#### DATA PROVIDED
<<<<

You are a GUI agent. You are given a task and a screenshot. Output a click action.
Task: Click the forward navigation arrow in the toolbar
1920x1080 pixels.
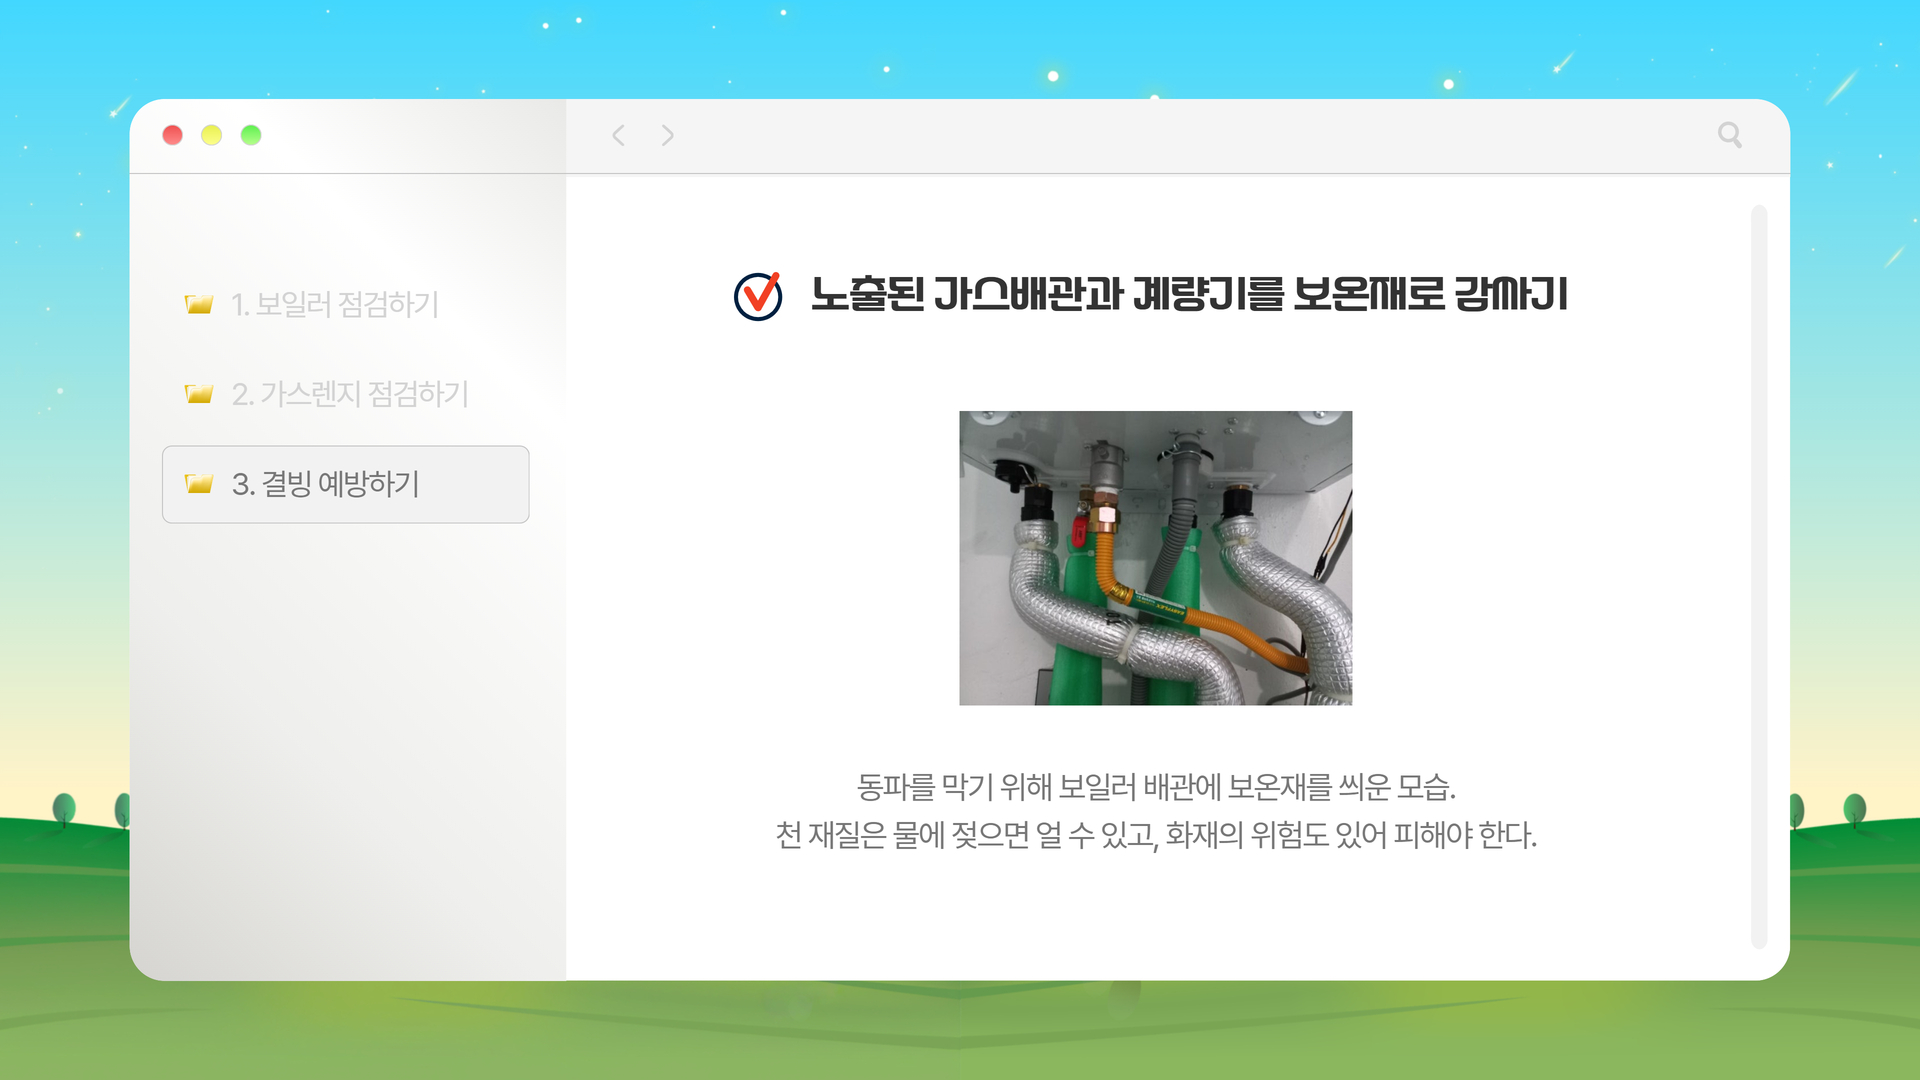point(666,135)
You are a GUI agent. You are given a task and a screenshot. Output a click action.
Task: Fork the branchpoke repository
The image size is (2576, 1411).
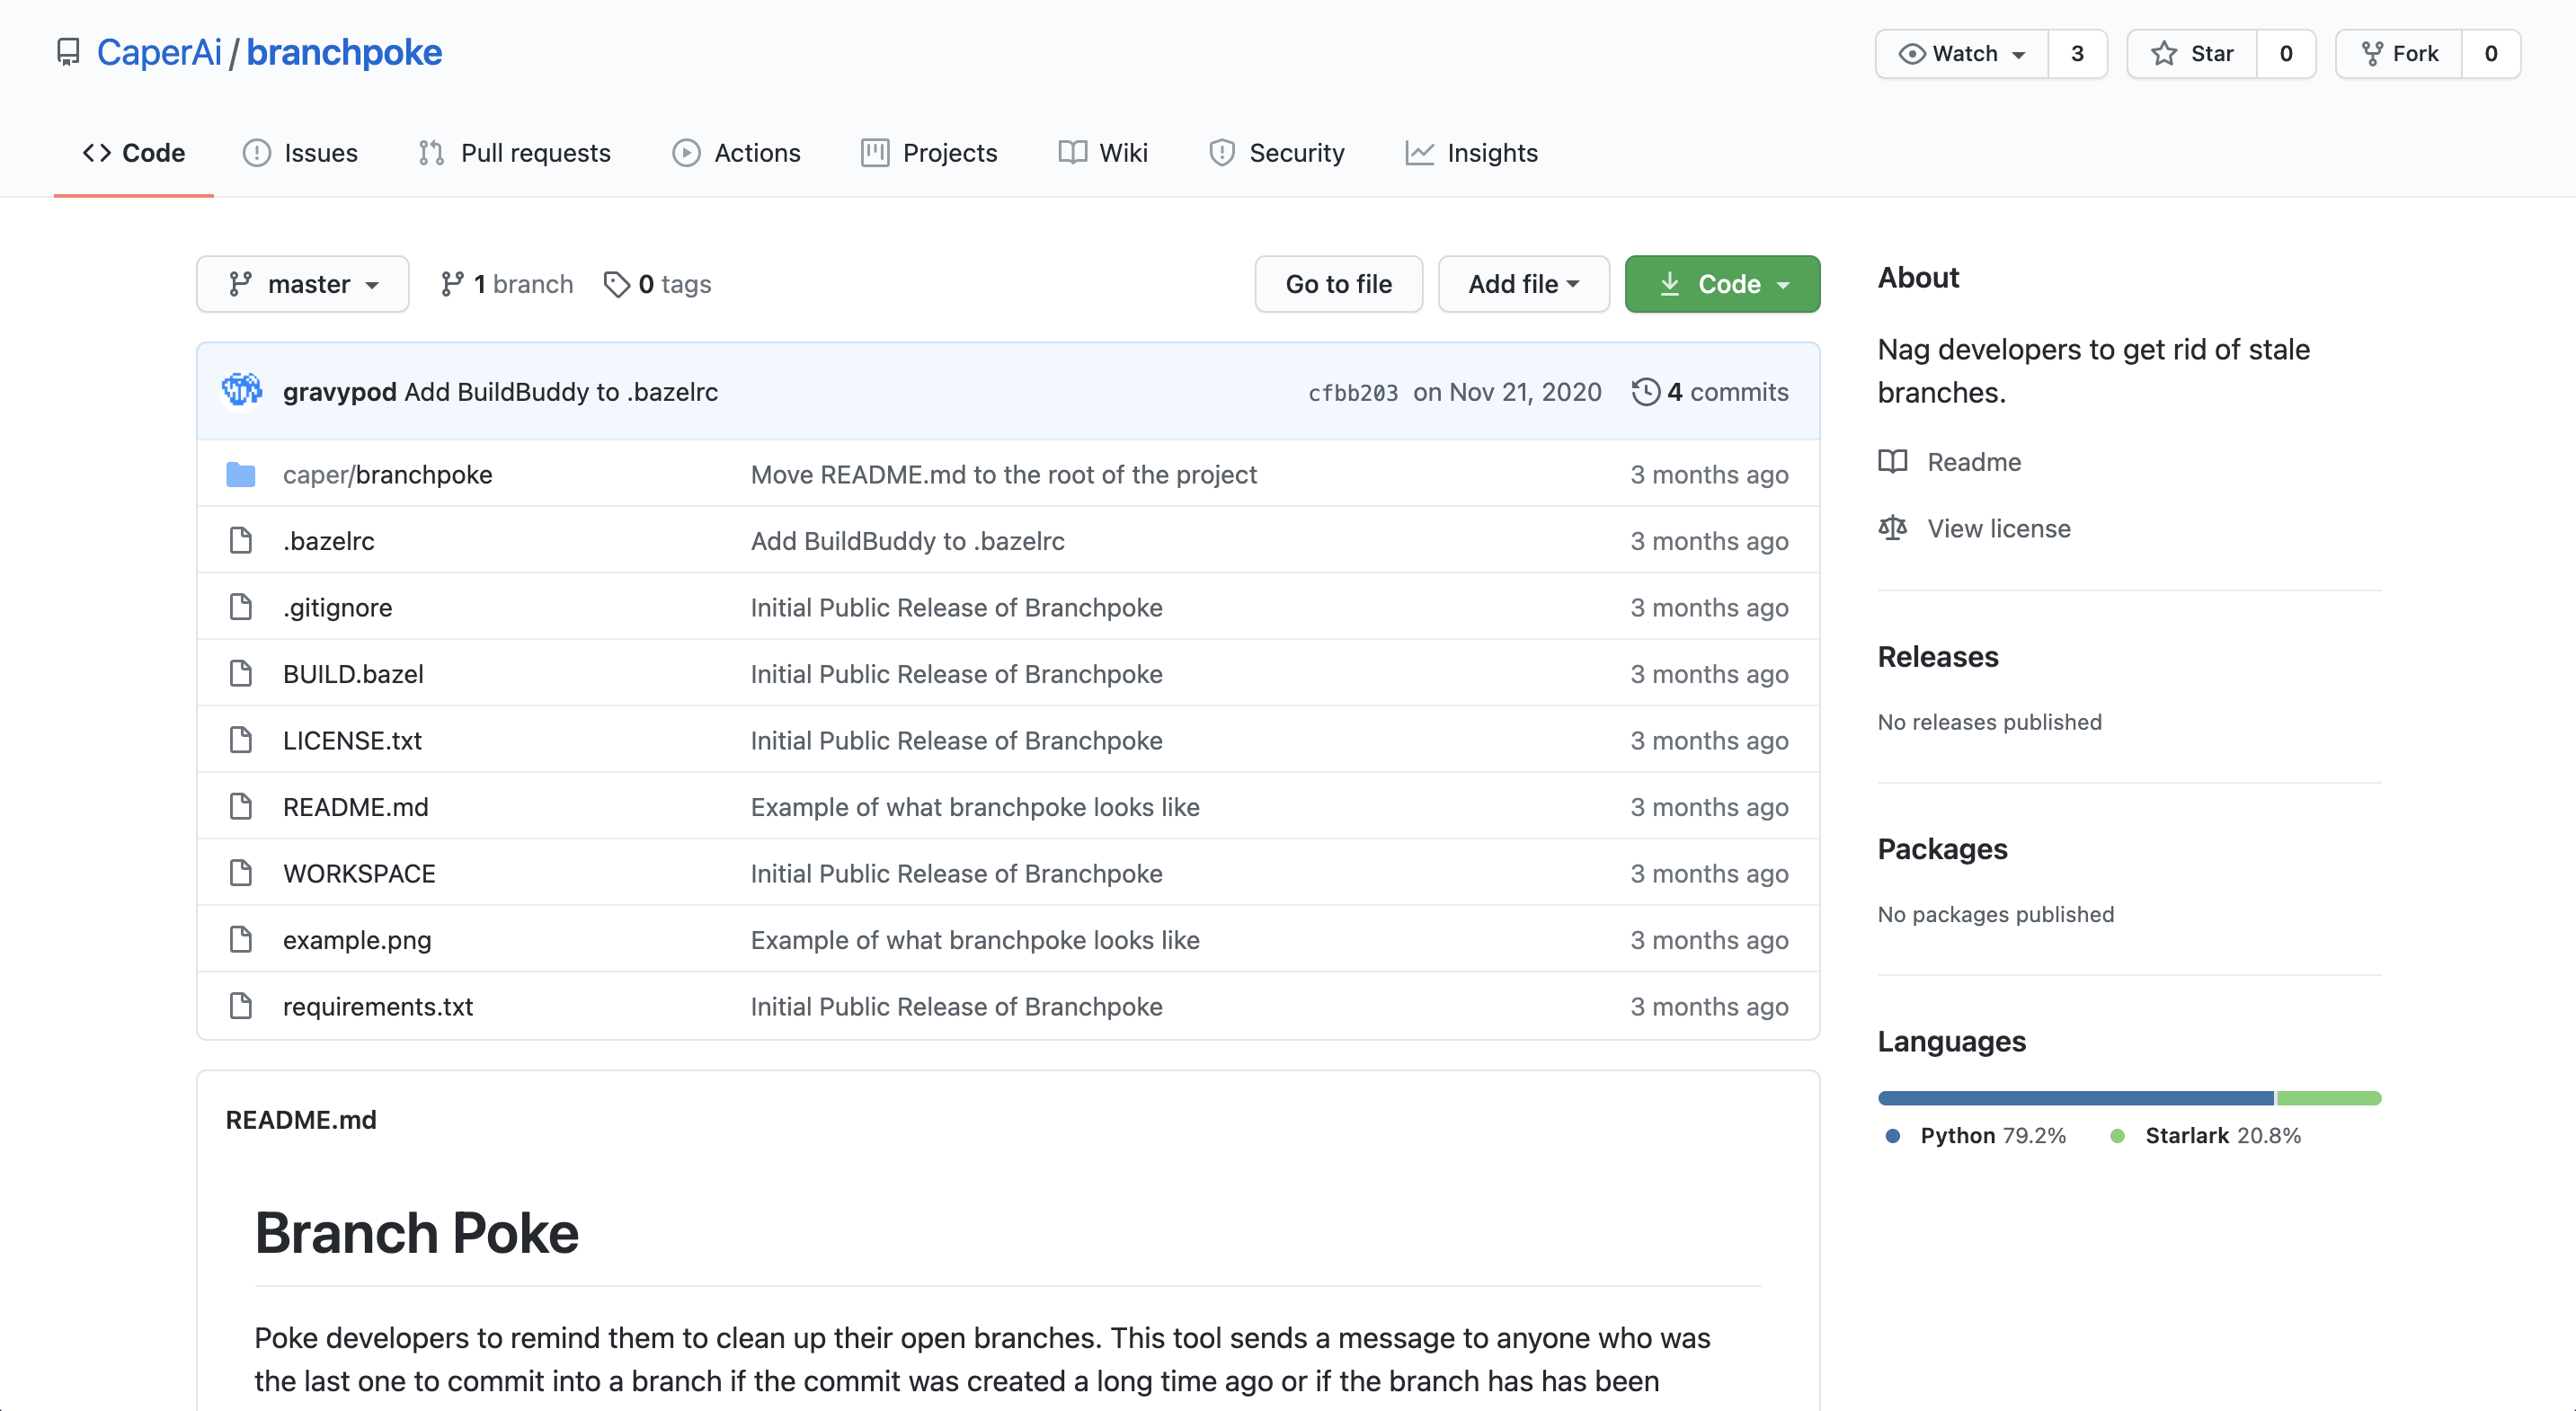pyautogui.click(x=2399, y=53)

>>>>

#### TASK GOAL
Transcribe exactly, and without any pictures, each line from the one that holds "Task: Fork the branchpoke repository" through the final line of the material above.

#### WRITTEN SOLUTION
Task: Fork the branchpoke repository
The image size is (2576, 1411).
pyautogui.click(x=2399, y=53)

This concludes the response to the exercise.